Top of SUPPLIED MATERIAL
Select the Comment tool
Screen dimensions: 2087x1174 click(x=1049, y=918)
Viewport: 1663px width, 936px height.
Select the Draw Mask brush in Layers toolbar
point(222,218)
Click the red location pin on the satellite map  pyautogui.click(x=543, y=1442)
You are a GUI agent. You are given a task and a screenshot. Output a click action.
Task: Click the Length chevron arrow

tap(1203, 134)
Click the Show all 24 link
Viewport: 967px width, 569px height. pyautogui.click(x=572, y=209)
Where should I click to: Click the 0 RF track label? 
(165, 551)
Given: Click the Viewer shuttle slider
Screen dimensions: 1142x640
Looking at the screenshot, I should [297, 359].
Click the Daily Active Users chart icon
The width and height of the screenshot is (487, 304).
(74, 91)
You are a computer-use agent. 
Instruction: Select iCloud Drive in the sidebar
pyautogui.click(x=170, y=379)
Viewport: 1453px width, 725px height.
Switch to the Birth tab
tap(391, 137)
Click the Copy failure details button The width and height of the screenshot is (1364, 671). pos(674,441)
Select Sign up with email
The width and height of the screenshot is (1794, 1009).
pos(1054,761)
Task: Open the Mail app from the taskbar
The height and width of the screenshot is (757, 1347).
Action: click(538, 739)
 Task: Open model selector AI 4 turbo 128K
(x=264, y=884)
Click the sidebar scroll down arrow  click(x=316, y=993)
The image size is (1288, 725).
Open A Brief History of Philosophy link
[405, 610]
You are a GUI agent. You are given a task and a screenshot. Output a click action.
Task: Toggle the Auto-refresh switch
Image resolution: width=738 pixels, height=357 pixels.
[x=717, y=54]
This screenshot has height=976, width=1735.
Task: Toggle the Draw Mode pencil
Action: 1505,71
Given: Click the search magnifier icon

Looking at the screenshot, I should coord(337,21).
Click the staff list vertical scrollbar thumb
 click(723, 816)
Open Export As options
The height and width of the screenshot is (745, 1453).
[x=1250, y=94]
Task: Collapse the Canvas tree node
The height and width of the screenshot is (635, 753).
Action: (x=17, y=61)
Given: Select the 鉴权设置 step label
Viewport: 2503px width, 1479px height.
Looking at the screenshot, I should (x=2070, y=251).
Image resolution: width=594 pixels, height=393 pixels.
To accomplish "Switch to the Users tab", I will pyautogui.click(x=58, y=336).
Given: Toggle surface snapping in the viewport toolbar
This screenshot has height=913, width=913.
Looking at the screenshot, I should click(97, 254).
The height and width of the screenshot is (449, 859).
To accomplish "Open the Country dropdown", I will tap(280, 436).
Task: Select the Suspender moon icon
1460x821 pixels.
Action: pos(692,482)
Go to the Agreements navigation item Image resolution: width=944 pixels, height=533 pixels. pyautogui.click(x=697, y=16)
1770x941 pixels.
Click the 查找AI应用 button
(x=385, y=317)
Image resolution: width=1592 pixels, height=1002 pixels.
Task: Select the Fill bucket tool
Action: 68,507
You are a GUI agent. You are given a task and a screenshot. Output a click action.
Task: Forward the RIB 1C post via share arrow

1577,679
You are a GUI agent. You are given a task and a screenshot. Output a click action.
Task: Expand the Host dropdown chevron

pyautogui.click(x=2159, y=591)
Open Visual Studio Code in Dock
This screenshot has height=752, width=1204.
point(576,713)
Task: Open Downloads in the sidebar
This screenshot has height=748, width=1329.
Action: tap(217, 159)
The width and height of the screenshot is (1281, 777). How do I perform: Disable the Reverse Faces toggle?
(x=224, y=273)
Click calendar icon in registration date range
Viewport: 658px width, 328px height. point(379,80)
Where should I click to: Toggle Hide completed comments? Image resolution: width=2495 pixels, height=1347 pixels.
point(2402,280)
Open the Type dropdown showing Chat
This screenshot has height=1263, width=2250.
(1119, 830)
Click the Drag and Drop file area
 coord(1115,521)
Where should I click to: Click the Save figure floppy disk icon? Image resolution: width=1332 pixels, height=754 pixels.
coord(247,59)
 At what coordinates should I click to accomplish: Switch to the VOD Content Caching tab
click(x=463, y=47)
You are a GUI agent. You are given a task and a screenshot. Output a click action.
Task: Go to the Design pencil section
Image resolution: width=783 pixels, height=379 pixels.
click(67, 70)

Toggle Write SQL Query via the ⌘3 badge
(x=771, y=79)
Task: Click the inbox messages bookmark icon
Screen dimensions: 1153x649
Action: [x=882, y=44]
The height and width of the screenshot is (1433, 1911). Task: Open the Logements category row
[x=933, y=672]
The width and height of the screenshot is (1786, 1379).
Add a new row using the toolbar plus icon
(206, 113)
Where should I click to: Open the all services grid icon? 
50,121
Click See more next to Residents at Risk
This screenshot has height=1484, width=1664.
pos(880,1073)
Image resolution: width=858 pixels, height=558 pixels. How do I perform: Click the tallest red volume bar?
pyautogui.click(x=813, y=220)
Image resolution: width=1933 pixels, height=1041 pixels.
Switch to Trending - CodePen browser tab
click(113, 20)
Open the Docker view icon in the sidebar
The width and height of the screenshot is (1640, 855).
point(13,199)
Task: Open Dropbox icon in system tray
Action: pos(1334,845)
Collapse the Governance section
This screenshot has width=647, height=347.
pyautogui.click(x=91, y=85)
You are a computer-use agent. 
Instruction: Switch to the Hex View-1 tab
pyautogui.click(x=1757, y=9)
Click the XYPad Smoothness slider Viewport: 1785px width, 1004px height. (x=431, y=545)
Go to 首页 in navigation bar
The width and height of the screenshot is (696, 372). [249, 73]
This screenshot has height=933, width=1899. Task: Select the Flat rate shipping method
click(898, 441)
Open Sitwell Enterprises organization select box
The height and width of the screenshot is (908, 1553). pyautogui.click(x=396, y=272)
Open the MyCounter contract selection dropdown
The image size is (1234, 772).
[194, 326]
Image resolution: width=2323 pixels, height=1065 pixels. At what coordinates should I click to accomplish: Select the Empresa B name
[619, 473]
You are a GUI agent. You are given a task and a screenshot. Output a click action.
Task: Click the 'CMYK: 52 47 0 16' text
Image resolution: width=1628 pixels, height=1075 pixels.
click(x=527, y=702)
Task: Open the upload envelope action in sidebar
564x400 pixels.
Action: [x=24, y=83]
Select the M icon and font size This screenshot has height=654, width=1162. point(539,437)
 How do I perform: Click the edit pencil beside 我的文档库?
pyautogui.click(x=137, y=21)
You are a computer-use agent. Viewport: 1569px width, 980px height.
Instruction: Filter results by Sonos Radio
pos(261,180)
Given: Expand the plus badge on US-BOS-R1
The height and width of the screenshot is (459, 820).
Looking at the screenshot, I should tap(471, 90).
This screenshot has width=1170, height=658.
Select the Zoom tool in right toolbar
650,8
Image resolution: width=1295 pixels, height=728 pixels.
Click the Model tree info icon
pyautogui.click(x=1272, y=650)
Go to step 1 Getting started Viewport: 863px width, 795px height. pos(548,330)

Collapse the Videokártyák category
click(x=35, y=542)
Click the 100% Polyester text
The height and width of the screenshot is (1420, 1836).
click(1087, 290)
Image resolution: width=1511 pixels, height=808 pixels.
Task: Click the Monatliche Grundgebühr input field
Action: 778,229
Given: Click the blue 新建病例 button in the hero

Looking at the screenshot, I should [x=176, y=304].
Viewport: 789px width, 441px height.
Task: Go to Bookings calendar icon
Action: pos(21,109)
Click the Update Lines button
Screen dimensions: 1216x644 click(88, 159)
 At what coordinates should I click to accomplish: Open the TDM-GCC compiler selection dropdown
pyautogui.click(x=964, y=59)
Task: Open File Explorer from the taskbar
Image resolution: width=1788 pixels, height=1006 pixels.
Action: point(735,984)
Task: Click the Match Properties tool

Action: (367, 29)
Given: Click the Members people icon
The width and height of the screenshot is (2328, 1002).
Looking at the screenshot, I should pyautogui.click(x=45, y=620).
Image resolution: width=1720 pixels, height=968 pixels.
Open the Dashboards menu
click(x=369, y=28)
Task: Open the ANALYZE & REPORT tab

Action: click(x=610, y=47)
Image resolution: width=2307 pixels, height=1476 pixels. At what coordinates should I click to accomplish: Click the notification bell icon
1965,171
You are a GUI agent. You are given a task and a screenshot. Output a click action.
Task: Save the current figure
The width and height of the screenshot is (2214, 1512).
Bottom of SUPPLIED MATERIAL
◆ **YOUR TASK**
Both the line containing "1460x821 pixels." and the line containing "Task: Go to the Design pencil section" belong in the answer. Print them and every line above that falls between them exactly, and no others.

◆ **TASK ANSWER**
1460x821 pixels.
Action: pos(692,482)
Go to the Agreements navigation item Image resolution: width=944 pixels, height=533 pixels. pyautogui.click(x=697, y=16)
1770x941 pixels.
Click the 查找AI应用 button
(x=385, y=317)
Image resolution: width=1592 pixels, height=1002 pixels.
Task: Select the Fill bucket tool
Action: 68,507
You are a GUI agent. You are given a task and a screenshot. Output a click action.
Task: Forward the RIB 1C post via share arrow

1577,679
You are a GUI agent. You are given a task and a screenshot. Output a click action.
Task: Expand the Host dropdown chevron

pyautogui.click(x=2159, y=591)
Open Visual Studio Code in Dock
This screenshot has height=752, width=1204.
point(576,713)
Task: Open Downloads in the sidebar
This screenshot has height=748, width=1329.
Action: tap(217, 159)
The width and height of the screenshot is (1281, 777). How do I perform: Disable the Reverse Faces toggle?
(x=224, y=273)
Click calendar icon in registration date range
Viewport: 658px width, 328px height. point(379,80)
Where should I click to: Toggle Hide completed comments? Image resolution: width=2495 pixels, height=1347 pixels.
point(2402,280)
Open the Type dropdown showing Chat
This screenshot has height=1263, width=2250.
(1119, 830)
Click the Drag and Drop file area
 coord(1115,521)
Where should I click to: Click the Save figure floppy disk icon? Image resolution: width=1332 pixels, height=754 pixels.
coord(247,59)
 At what coordinates should I click to accomplish: Switch to the VOD Content Caching tab
click(x=463, y=47)
You are a GUI agent. You are given a task and a screenshot. Output a click action.
Task: Go to the Design pencil section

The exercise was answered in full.